Namur-Luxembourg Si la nouvelle se concrétise, elle est excellente pour la ville.

Ce jeudi, le gouvernement wallon, à l’initiative du ministre de la Mobilité et des Travaux publics Carlo Di Antonio, a adopté le Plan Mobilité et Infrastructures 2019-2024. 1,520 milliard seront investis. Au niveau des investissements qui concernent les voies hydrauliques, l’idée d’un deuxième pont sur la Meuse à Dinant refait surface. Le plan précise ceci : "En vue d’améliorer la circulation automobile, de régler la problématique du passage à niveau et de désengorger la ville de Dinant, un nouveau pont est envisagé. Les études sont estimées à 500 000 € à lancer pour 2021 et les travaux pour 4 500 000 € à partir de 2022, soit 5 000 000 € au total." Du côté du cabinet Di Antonio, ce vendredi, on précisait bien que le projet était considéré comme prioritaire.

Contacté ce vendredi, Axel Tixhon, bourgmestre de la ville s’est avoué surpris. "En effet. C’est une bonne nouvelle, mais j’ai contacté le cabinet Di Antonio pour avoir confirmation et en savoir plus. Ce second pont, nous en avons parlé dans le cadre de notre campagne. J’accueille donc la nouvelle avec intérêt. Reste le où, le quand, le comment, l’impact paysager…"

Des bretelles pour passer au-dessus

Il faut remonter à la moitié des années 2010, aux "années Fournaux", pour retrouver trace de cette idée. À l’époque, une étude avait été réalisée afin de supprimer le passage à niveau de Bouvignes, très souvent fermé, notamment en raison du trafic important de trains de marchandises. Celui-ci pénalise la circulation en ville et la congestionne aux heures de pointe. L’idée était donc de construire un second pont sur la Meuse en amont de l’écluse de Leffe et de prévoir des bretelles permettant de passer au-dessus du passage à niveau. Il s’agissait, disait-on, de la seule solution pour régler le problème.
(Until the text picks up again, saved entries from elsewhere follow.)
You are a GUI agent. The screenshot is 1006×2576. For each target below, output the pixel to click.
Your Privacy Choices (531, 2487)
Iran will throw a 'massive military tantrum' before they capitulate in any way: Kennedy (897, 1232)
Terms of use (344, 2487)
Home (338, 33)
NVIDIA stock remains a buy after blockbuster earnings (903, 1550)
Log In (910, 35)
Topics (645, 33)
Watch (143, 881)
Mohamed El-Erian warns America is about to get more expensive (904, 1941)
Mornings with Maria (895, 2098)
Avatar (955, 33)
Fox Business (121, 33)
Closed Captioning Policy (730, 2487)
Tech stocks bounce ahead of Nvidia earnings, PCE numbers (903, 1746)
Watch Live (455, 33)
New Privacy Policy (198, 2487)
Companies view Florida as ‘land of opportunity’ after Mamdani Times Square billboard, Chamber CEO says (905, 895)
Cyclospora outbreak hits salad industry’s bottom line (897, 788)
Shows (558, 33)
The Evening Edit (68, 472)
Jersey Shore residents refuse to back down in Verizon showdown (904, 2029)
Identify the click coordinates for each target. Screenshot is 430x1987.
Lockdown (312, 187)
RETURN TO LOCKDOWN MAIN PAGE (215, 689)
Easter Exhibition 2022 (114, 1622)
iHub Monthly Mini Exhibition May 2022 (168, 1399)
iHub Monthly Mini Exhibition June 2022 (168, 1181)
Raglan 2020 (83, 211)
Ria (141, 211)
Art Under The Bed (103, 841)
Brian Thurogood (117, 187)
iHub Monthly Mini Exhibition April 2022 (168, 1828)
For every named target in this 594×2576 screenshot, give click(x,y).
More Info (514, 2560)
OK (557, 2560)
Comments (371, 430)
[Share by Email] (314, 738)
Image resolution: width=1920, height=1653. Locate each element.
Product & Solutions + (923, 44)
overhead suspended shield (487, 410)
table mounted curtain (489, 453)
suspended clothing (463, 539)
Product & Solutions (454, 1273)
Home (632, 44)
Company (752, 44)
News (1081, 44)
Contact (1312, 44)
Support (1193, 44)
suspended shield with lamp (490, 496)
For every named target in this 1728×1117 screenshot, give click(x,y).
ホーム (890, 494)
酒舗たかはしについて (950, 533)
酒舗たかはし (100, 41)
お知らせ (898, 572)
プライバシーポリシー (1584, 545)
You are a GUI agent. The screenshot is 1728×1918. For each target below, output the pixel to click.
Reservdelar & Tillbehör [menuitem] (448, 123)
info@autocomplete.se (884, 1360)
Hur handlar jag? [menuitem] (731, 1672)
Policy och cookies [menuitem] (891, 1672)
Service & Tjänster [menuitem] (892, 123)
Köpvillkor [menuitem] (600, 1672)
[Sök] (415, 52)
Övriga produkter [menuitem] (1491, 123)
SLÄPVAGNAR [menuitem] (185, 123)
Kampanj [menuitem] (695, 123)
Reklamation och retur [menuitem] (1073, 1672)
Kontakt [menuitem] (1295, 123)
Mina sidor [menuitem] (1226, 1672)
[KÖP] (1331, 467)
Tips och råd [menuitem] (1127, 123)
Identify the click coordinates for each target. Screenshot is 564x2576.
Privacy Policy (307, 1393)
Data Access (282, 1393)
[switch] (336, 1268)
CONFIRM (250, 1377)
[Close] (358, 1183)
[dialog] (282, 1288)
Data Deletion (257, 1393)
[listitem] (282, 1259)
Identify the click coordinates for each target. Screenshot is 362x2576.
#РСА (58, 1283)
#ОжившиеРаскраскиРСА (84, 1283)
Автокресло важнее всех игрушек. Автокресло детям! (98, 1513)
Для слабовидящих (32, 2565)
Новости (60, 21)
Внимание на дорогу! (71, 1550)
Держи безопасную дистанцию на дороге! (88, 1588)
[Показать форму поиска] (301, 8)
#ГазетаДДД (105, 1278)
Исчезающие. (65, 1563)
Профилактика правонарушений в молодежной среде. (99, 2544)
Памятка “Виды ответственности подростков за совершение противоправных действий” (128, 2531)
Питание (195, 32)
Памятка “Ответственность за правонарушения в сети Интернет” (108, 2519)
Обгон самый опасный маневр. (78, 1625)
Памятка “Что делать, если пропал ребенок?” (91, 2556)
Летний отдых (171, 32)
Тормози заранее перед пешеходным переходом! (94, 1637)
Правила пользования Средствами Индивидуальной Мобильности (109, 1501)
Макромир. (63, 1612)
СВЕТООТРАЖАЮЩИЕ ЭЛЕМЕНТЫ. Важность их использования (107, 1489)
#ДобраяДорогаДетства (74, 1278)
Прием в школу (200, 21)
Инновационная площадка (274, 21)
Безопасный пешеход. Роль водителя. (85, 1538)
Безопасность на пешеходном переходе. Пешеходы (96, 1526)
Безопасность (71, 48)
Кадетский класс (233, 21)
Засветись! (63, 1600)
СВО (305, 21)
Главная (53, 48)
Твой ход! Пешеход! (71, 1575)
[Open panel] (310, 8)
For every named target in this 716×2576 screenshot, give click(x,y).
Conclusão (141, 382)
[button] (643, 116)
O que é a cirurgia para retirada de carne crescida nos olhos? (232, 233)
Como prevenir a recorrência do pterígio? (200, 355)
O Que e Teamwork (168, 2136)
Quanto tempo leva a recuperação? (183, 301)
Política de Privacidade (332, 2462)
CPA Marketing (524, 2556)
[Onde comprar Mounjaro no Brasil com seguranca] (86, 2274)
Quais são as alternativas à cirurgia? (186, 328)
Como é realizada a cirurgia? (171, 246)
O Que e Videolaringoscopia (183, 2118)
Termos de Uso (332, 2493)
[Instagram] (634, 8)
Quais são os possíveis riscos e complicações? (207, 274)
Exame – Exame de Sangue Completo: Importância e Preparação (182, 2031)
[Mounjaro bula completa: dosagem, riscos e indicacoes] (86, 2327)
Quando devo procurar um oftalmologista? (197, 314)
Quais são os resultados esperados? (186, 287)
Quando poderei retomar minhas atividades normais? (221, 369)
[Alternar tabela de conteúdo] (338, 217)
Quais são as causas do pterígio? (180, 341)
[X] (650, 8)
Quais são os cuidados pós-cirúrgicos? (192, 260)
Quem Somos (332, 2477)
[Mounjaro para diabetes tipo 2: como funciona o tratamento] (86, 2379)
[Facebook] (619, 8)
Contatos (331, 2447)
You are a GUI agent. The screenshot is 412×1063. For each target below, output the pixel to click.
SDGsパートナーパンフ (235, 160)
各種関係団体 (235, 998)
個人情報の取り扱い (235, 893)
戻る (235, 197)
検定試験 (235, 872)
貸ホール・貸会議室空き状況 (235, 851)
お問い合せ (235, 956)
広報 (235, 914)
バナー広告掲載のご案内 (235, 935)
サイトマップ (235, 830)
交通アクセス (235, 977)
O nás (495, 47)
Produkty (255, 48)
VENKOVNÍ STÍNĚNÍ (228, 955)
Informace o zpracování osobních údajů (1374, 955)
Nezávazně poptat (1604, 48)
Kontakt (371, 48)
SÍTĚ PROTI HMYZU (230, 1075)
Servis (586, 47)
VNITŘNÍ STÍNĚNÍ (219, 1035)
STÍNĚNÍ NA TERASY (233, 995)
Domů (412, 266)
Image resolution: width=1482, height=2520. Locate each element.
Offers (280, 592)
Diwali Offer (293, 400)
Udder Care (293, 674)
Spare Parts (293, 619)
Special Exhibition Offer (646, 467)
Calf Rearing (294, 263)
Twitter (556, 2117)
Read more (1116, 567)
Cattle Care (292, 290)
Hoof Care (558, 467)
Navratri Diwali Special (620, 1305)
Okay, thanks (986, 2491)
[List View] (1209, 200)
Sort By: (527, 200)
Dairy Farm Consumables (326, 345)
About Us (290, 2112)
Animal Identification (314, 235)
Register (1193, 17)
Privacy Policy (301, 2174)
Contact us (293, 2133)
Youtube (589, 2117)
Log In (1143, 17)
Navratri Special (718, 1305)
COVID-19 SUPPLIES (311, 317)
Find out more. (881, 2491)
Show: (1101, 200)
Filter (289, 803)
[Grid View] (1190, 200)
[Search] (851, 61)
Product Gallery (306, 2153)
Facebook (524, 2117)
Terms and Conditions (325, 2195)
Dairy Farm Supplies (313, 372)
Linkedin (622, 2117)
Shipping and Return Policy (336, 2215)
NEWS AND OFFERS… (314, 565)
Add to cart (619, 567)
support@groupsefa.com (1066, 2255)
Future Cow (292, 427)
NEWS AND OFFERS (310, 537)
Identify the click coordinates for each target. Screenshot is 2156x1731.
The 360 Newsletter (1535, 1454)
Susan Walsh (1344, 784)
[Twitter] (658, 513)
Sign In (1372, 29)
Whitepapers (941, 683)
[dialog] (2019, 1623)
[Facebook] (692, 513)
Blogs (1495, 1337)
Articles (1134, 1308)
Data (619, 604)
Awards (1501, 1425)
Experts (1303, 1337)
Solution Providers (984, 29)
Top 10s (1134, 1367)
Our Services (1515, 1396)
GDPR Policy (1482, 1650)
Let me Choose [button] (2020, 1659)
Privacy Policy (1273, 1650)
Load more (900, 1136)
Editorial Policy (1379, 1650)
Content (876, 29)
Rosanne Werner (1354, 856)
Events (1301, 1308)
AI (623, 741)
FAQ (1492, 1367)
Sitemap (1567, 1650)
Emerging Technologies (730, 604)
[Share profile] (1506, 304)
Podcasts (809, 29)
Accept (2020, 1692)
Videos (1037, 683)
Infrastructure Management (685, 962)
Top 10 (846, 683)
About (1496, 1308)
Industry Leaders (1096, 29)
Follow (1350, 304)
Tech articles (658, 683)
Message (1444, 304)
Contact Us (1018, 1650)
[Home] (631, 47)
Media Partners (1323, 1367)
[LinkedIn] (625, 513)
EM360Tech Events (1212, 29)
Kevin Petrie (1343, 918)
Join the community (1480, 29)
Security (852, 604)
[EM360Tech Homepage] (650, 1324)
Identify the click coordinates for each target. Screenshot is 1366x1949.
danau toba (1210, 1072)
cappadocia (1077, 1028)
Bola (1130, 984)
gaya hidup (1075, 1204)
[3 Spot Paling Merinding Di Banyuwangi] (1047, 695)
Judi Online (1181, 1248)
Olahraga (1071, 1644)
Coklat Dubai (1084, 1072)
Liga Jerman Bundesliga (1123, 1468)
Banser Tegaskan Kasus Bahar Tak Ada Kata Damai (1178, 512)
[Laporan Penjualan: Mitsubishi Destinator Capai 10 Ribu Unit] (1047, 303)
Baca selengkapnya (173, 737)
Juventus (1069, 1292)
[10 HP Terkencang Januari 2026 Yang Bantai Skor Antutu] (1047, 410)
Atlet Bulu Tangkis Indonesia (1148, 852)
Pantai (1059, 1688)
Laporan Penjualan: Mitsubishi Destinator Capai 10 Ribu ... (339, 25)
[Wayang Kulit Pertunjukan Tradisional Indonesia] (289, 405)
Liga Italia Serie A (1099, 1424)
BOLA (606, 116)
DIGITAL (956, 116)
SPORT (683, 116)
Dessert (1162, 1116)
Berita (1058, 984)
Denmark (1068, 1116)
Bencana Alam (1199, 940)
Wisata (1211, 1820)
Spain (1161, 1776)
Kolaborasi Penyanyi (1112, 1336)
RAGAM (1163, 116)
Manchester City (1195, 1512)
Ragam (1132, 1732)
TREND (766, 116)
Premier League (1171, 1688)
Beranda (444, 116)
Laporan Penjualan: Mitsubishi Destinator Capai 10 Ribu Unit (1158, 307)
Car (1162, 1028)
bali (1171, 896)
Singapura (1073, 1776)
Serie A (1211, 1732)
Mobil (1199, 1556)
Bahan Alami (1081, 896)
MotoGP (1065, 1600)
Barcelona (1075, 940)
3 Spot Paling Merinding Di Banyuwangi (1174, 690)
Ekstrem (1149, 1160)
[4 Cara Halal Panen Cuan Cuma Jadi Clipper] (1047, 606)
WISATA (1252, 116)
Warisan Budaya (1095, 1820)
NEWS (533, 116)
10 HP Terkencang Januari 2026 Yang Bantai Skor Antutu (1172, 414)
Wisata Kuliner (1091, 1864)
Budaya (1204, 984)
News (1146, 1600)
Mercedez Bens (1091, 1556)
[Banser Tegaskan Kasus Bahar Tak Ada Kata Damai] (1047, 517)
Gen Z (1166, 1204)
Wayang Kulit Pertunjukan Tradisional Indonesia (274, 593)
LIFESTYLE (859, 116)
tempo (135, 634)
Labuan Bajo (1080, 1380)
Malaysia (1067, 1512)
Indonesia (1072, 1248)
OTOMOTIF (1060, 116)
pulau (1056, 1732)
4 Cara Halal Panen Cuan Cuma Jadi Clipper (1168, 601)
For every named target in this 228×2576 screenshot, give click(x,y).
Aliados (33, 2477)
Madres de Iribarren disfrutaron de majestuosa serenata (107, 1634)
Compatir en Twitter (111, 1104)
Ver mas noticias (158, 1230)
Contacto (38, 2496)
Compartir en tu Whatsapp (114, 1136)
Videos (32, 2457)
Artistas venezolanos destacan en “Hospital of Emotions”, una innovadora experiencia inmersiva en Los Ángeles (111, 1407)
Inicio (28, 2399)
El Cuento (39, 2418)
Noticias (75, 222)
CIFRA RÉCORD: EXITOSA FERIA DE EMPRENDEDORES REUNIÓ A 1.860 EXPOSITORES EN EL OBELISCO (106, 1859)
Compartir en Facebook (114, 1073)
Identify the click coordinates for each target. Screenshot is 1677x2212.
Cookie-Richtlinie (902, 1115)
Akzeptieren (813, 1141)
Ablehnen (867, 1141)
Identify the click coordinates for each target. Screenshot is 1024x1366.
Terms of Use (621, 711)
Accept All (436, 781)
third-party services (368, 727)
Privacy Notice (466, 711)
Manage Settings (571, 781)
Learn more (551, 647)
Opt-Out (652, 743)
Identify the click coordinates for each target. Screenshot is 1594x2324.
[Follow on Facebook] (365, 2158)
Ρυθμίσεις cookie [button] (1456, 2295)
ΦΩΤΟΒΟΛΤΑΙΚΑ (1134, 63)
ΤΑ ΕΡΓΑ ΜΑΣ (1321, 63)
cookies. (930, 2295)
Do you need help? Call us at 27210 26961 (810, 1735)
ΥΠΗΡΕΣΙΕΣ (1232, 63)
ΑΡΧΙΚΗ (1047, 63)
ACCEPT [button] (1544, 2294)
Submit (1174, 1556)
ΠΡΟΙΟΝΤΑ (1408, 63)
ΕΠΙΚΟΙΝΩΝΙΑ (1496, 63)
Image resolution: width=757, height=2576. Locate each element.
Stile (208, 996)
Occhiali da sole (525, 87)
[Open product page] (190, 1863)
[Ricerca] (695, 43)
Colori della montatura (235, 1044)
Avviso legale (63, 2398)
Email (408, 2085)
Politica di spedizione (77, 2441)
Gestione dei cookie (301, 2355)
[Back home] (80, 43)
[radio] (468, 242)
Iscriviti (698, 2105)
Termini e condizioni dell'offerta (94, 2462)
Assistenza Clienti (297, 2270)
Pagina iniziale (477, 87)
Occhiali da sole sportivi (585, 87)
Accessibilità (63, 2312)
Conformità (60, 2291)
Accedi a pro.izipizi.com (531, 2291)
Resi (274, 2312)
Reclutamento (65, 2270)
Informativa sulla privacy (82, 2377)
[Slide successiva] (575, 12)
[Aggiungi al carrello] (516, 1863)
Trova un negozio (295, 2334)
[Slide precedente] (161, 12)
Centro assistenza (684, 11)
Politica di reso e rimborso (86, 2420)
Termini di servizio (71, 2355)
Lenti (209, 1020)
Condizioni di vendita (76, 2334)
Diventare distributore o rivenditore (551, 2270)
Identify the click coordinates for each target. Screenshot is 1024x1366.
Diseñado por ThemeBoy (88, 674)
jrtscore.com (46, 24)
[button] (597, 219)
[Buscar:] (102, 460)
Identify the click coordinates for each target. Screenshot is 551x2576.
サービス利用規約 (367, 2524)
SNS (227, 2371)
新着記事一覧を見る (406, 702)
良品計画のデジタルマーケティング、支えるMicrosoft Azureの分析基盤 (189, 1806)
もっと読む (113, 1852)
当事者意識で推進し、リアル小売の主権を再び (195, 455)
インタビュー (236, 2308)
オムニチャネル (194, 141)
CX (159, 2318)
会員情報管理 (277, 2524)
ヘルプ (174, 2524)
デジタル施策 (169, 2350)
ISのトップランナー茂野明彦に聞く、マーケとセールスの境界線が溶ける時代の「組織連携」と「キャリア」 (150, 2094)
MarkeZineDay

L’étude avait été réalisée, sans que des tests soient toutefois menés dans le lit du fleuve afin de vérifier la faisabilité de l’installation de piliers à cet endroit. Le projet de croisette se décantant à ce moment-là, la ville avait dû prioriser et on n’avait plus entendu parler du second pont jusqu’à aujourd’hui, sauf sous forme de boutade.

Et le bourgmestre de conclure : " Nous ne sommes pas à la manœuvre dans ce dossier. Il y a toutefois un consensus sur le bien-fondé de mener une étude de faisabilité du projet.